Biotechnology, S.F. activism collide Sunday at conference

By Edie Lau and Mike Lee -- Bee Staff Writers

Published Saturday, June 5, 2004

No region is more bullish on biotechnology than the Bay Area, and no city more prone to public protests than San Francisco. Combine those elements, and you've got next week's BIO 2004 convention: a volatile blend hotter than spliced DNA.

The yearly conference comes to San Francisco on Sunday under the banner of "Where it all began," an homage to the place where university scientists 30 years ago first figured out how to cut and paste genes.

It makes perfect sense for the industry to gather there to celebrate its hopes and feats - until you consider that San Francisco also is Demonstration Central. And few issues these days rally activists like genetic engineering.

"We never thought they'd come to S.F., but they are - which gives us an unparalleled opportunity to spotlight the greed and insanity of their war on nature," activist Mary Bull wrote in a clarion call to protesters via the Internet.

In the offices of the Biotechnology Industry Organization (BIO) in Washington, D.C., even conference organizers admitted wondering why they were convening in a city with a reputation for activism.

BIO President Carl Feldbaum sent an e-mail last week to attendees alerting them to probable demonstrations. But beyond that, he shrugged off concerns, saying it's business as usual: BIO's annual conventions have been dogged by protesters since 1998, the same year Europe stopped approving new biotech crops.

"The people inside the (conference) building are trying to develop cures for cancer and Alzheimer's and Parkinson's (diseases)," Feldbaum said, referring to medical applications of biotechnology, which dominate conference discussions. "They look out with wonder at what the people are doing and saying out there."

Divided opinions over biotechnology are as complex as they are deep, particularly when it comes to genetically engineered food. On Sunday, The Bee will publish the first of a five-part series examining the global controversy over agricultural biotechnology.

Last June, the same issue brought about 2,000 protesters to downtown Sacramento, the site of a government-sponsored international meeting about how science and technology can help feed a hungry world.

Many of the same activists will be in San Francisco for the BIO convention.

One is Kim Glazzard, founding member of a new group called Organic Sacramento. Glazzard, who makes a living as a secretary for a state agency, said last year's event in Sacramento directed her attention to food.

"It raised serious concerns about where our food production is going," she said. "And California being such a hub of agricultural activity ... makes it that much more critical that Sacramentans pay attention to this issue."

Glazzard plans to catch a "teach-in" over the weekend, but her job prevents her from joining a march scheduled for Tuesday that organizers hope will bring BIO 2004 to a standstill.
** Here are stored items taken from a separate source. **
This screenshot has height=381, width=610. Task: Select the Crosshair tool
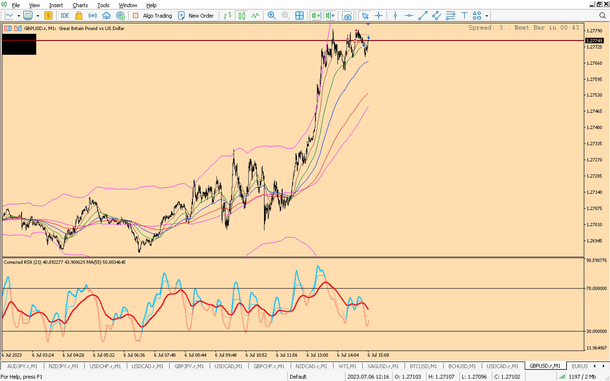[x=378, y=16]
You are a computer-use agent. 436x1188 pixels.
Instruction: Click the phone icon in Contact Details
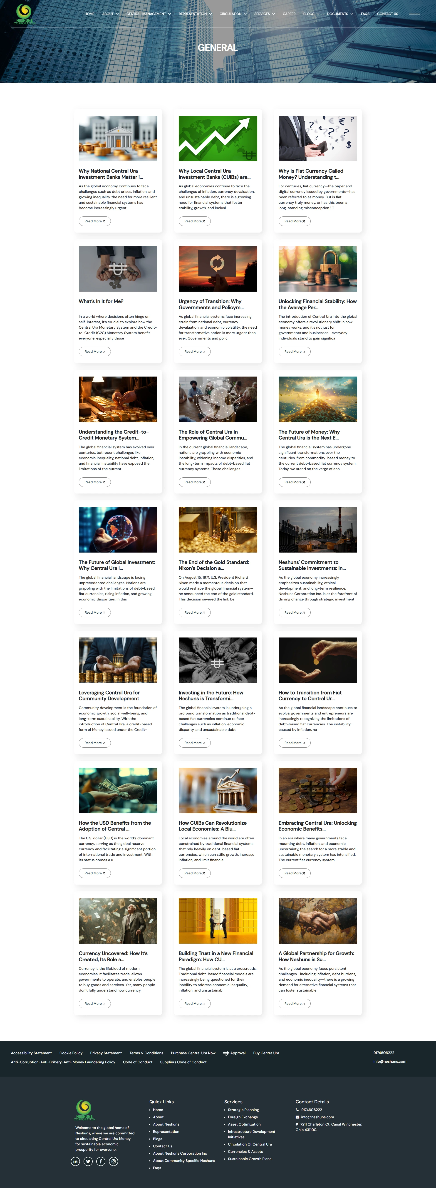297,1110
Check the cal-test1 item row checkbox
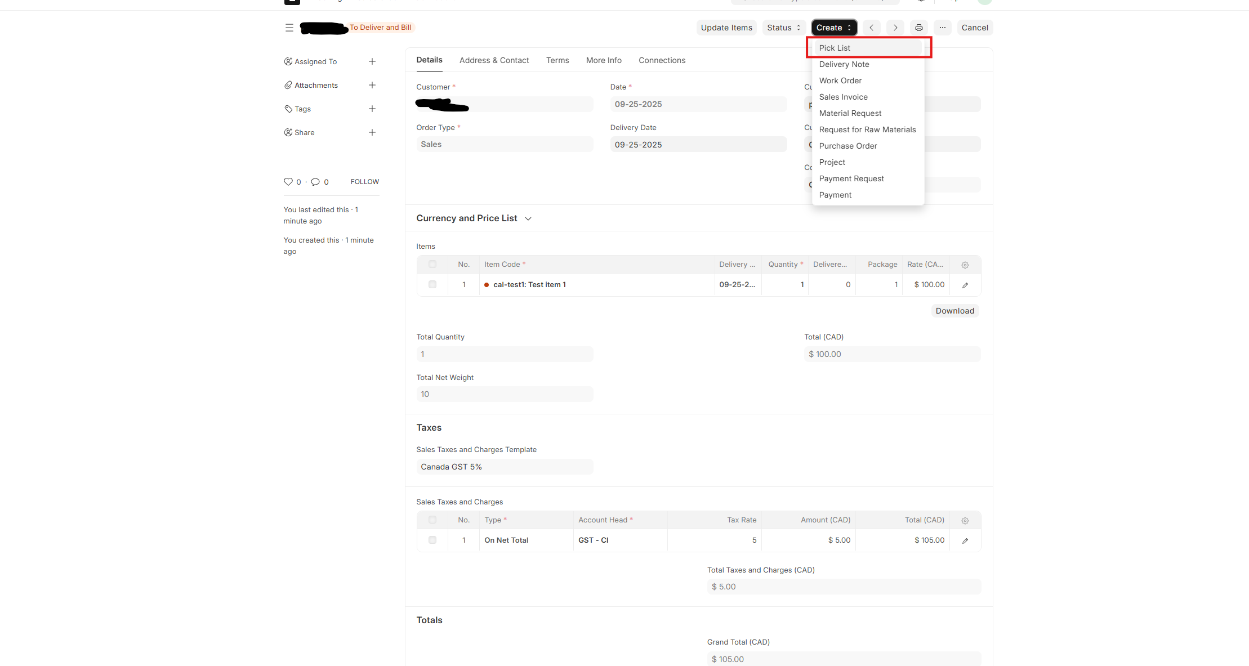 point(432,285)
Whether demonstrators will actually succeed, even organizers aren't promising. For one thing, conference attendees almost certainly will far outnumber activists. As of Friday, BIO counted 14,326 registrants for the four-day affair at the Moscone Center.

Demonstration organizers said they anticipate a few thousand people will participate. "The people at the BIO convention are all paid to be there," said Brian Tokar, director of the Biotechnology Project at the Institute for Social Ecology, a nonprofit organization in Vermont.
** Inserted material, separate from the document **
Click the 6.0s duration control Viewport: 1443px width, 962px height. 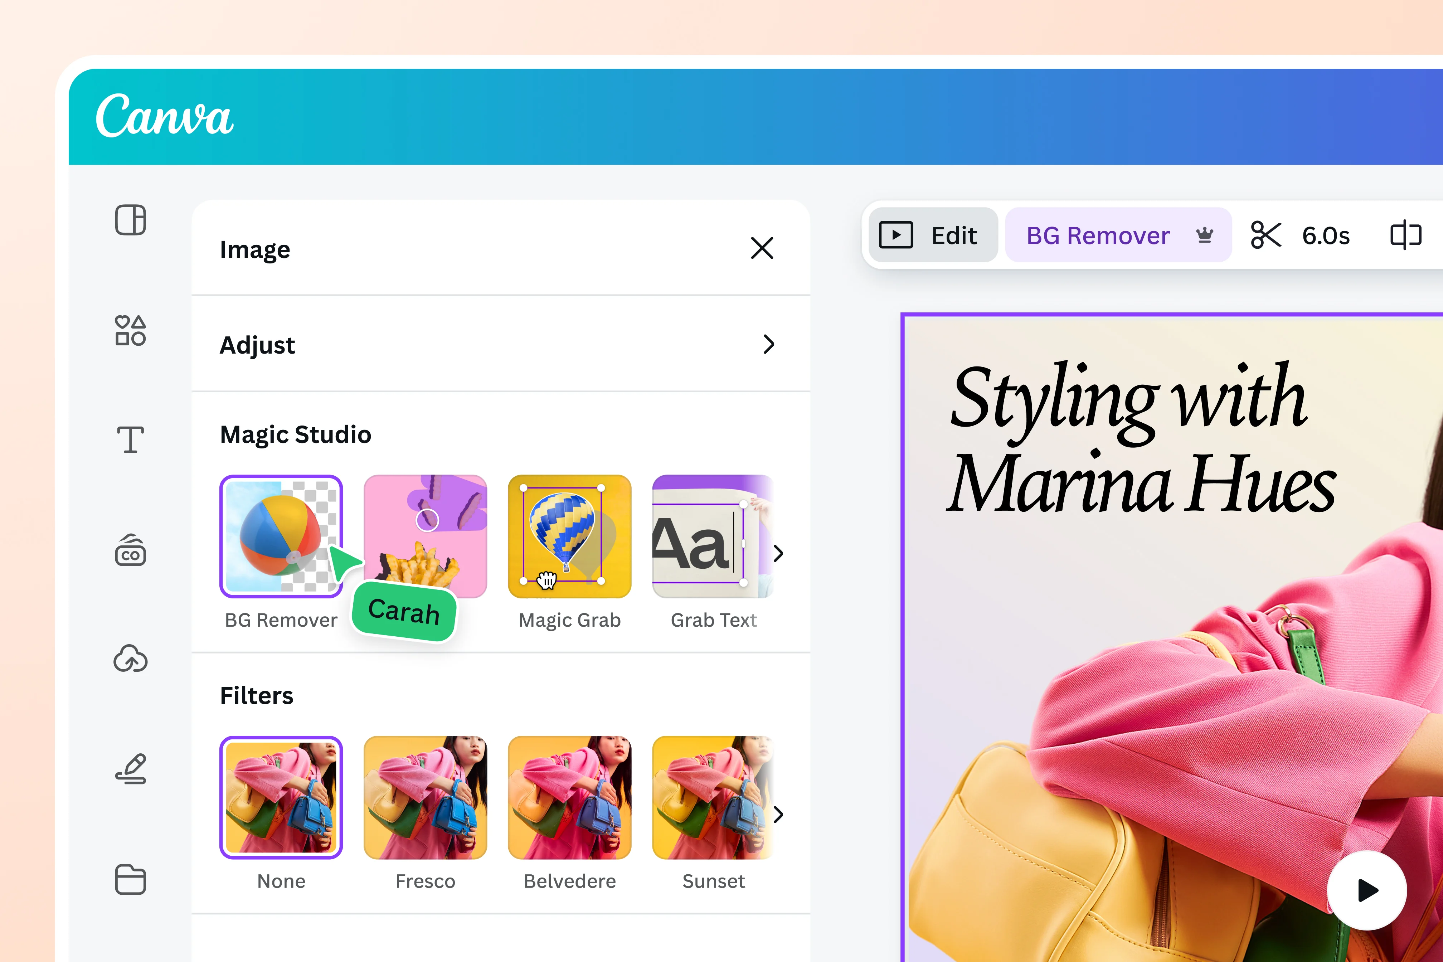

The San Francisco Police Department is taking nothing for granted, said spokesman Sgt. Neville Gittens. "We're prepared for everything: violence, congestion, anything that might occur," he said. "We expect people to come and voice their rights ... but civil disobedience won't be tolerated."

Darlene Chiu, deputy communications director for San Francisco Mayor Gavin Newsom, also struck a firm tone against the prospect of disruptions. "We are prepared to minimize the impact to the conference," she said.

"In terms of the business and the conference being in town," Chiu said, "it does bring a lot of dollars to the city, and it's important because we do want to build up our biotech community."

The city's visitor bureau figures participants will spend $22.8 million before they leave. As conventions go, BIO will bring far fewer than the 50,000 people who attend the annual MacWorld conference, but many at BIO are CEOs and other big spenders.

"They all have expense accounts," said Mark Theis, vice president of conventions for the San Francisco visitors bureau.

At the San Francisco law office of Pillsbury Winthrop LLP, communications manager Eric Gertsman said the conference is on everyone's lips in the city's business district. "Just the buzz about it is pretty big," he said.

During last year's conference in Washington, D.C., a featured speaker was President Bush, who promised to cooperate with the industry to unleash "the great powers of biotechnology." This year, one of the featured speakers has more of a California feel - actress Brooke Shields. Her connection to biotechnology is that she used a fertility drug to conceive a baby.